Mesmo que não estivéssemos a viver uma terrível crise sanitária, económica e social, as mulheres teriam de enfrentar mais dificuldades e obstáculos que os homens. Quando questionadas sobre aquilo que gostariam de fazer se pudessem ser do sexo masculino durante 24 horas, as mulheres apresentam simples respostas, como dar um passeio à noite sozinha. Quando o exercício é feito ao contrário, as respostas dos homens são muito mais sexistas e diferentes, como, por exemplo, experimentar usar um soutien ou um penso higiénico. Este pequeno exercício espelha na perfeição o quão desigual a nossa sociedade continua a ser. Em pleno século XXI, num país de desenvolvido, a grande maioria das mulheres continua a sonhar com passeios, sem que nada lhe mal que aconteça, e tudo se deve à brutal violência sexual que se ainda se vive no nosso país.


Porém, estaria a ser injusta se só me queixasse do quão pouco justo é o mundo para nós mulheres, quando temos também benefícios e regalias que não nos podem retirar, por mais crises, revoluções e guerras que haja. Podia apresentar uma lista de privilégios, mas acho que há um que sobressaí. Vivemos num corpo capaz de produzir e construir vida e não há nada no mundo mais mágico e único, se assim o entendermos, pois somos (ou deveríamos ser) donas do nosso próprio corpo e vida.
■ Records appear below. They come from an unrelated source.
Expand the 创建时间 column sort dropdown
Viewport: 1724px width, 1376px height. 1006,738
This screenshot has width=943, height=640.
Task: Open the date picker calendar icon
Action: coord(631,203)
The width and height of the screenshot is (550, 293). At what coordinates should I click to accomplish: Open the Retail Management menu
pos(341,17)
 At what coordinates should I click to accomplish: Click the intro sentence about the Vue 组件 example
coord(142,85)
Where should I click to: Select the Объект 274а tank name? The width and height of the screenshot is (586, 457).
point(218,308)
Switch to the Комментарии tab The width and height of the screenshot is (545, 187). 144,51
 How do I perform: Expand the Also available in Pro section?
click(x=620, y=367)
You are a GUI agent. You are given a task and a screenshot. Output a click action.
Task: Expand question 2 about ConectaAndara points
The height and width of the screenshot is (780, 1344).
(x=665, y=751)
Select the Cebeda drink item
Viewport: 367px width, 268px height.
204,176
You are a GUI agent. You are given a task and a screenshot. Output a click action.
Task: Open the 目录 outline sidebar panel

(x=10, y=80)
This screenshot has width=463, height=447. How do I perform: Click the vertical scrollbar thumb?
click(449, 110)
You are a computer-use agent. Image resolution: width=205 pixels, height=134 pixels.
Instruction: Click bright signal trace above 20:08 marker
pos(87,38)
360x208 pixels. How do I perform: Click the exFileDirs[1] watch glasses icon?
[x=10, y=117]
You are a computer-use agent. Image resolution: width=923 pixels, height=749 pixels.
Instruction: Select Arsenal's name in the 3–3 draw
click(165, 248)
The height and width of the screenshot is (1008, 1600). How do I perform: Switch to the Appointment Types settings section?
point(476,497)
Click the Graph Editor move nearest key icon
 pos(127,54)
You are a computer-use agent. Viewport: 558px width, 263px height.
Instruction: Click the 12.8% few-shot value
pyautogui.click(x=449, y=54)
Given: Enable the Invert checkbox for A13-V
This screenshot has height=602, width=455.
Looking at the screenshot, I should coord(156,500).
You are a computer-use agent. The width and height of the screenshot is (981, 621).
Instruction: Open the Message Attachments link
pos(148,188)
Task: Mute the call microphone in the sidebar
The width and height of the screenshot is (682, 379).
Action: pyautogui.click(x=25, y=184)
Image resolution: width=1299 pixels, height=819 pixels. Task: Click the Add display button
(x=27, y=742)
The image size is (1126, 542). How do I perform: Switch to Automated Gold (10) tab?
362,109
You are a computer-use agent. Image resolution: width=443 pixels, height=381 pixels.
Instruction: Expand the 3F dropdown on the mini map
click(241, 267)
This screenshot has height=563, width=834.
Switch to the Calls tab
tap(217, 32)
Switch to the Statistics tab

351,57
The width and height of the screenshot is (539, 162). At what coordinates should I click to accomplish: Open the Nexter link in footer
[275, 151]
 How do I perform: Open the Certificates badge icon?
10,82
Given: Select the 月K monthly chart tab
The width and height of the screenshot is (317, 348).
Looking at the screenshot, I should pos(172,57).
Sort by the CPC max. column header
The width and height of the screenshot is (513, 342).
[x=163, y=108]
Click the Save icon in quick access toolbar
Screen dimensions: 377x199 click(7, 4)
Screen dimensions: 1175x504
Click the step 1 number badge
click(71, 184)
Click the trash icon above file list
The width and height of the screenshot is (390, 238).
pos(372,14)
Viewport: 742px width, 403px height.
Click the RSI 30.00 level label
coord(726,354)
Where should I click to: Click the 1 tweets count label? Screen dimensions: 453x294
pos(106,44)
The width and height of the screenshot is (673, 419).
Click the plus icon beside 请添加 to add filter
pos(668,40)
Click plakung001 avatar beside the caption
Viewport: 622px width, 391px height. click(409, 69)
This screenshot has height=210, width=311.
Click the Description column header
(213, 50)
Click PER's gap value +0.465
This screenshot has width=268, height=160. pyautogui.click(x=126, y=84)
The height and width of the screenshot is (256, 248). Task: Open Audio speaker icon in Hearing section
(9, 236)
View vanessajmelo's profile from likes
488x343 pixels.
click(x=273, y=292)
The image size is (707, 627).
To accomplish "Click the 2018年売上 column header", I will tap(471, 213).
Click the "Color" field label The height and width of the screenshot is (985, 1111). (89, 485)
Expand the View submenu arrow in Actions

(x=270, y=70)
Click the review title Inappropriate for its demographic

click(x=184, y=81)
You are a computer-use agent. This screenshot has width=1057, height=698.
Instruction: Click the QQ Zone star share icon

Ser mulher não é nada fácil. Vivemos num mundo que perpetua ideias e preconceitos que não fazem sentido. Vivemos num mundo que nos impõe moldes para nos encaixarmos na sociedade. Mas, não vivemos num mundo que nos oferece proteção, igualdade e justiça social. Porém, desde os primórdios da História, existem pessoas dotadas de uma resiliência sem fim e de uma enorme vontade de mudança, que de tudo fazem para que nós mulheres vivamos num mundo melhor.


Ah e lembrem-se, não é fácil ser mulher, mas é muito bom.